The platform is designed to close the loop from anomaly detection through work-order creation to operator-approved delegation to field execution, including a robotics layer of unmanned ground and aerial vehicles. An operator can configure the platform to run from recommendation-only up to operator-authorised execution, with the level of automation set by the customer and the site, the company said.
It draws a specific distinction from competitors.
“In competing platforms, tasks route to human technicians and stop there. In Areg.AI, the receiving entity can be a human team or a robotics-enabled field workflow, coordinated across a fleet of purpose-built UGV and UAV systems,” the company told pv magazine.
Areg.AI’s AI agent, ARPI, is partially live, deployed across monitoring and maintenance modules, with rollout across the remaining sections ongoing.

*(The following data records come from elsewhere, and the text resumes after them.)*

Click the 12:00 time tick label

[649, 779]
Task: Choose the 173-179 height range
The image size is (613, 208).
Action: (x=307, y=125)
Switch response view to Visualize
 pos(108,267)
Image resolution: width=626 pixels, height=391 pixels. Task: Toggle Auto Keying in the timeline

The company said more than half of on-site staff have adopted ARPI as their primary diagnostic reference.
Performance claims
Areg.AI’s most concrete performance data comes from the New Energy Group portfolio in Armenia, managed by Energy Service LLC, which Areg.AI later acquired after validating the platform’s results on its assets. The baseline average generation across 2023 and 2024 was 113.19 GWh.
The company said it recorded a 9.72% weather-normalised generation increase in 2025, of which 7.26 percentage points were attributable to soiling detection and targeted cleaning alone, with a further 3.70% projected for 2026. Energy Service LLC can verify the figures independently, the company said. Results vary by site, asset condition, and operating period.

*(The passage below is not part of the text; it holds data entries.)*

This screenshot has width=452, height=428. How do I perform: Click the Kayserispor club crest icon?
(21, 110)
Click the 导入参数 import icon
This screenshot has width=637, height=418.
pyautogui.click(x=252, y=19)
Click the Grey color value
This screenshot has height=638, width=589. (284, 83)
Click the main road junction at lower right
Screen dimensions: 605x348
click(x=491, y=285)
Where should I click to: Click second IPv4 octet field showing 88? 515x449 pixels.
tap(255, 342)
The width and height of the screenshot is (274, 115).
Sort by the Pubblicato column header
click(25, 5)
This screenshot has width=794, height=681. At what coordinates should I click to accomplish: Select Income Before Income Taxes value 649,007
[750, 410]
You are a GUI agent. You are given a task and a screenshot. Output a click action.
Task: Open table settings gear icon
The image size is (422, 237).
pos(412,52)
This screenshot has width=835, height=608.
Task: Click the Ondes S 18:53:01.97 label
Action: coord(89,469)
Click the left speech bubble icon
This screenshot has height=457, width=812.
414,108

Before deployment, cleaning operations on the portfolio ran on a fixed calendar-based schedule applied uniformly across the plant, with no account taken of localised soiling conditions or actual energy loss impact. Preventive maintenance was similarly time-interval driven. Areg.AI replaced both with drone-based aerial assessment at the zone level, quantifying energy loss per area and routing cleaning tasks accordingly, with maintenance now condition-based and triggered by AI-detected degradation signals.
Areg.AI is preparing a significant expansion. An acquisition agreement for a Spanish portfolio of approximately 100 MW is scheduled to be signed at Intersolar in June, with an additional 200 MW of O&M contracts to follow. The commercial model is fully managed O&M – platform integration, robotics-enabled ground operations, and aerial thermal inspection delivered as a unified service rather than a standalone software license.
Perrotta framed the sector’s trajectory in terms of productivity rather than autonomy.
“Over the next two to five years, we expect this to shift toward delegated-authority workflows where agents act within defined bounds. But we think the industry needs to build trust first – and that happens by running agents in production, proving accuracy, and progressively expanding scope,” he said. “The companies that will win the next decade of renewable operations are the ones that figure out how to run 10 GW with the team they built for 200 MW. That’s what we build.”
Other platforms active in adjacent segments of the market include SenseHawk and Envision Digital, which focus on monitoring, analytics, and workflow rather than extending automation into field operations.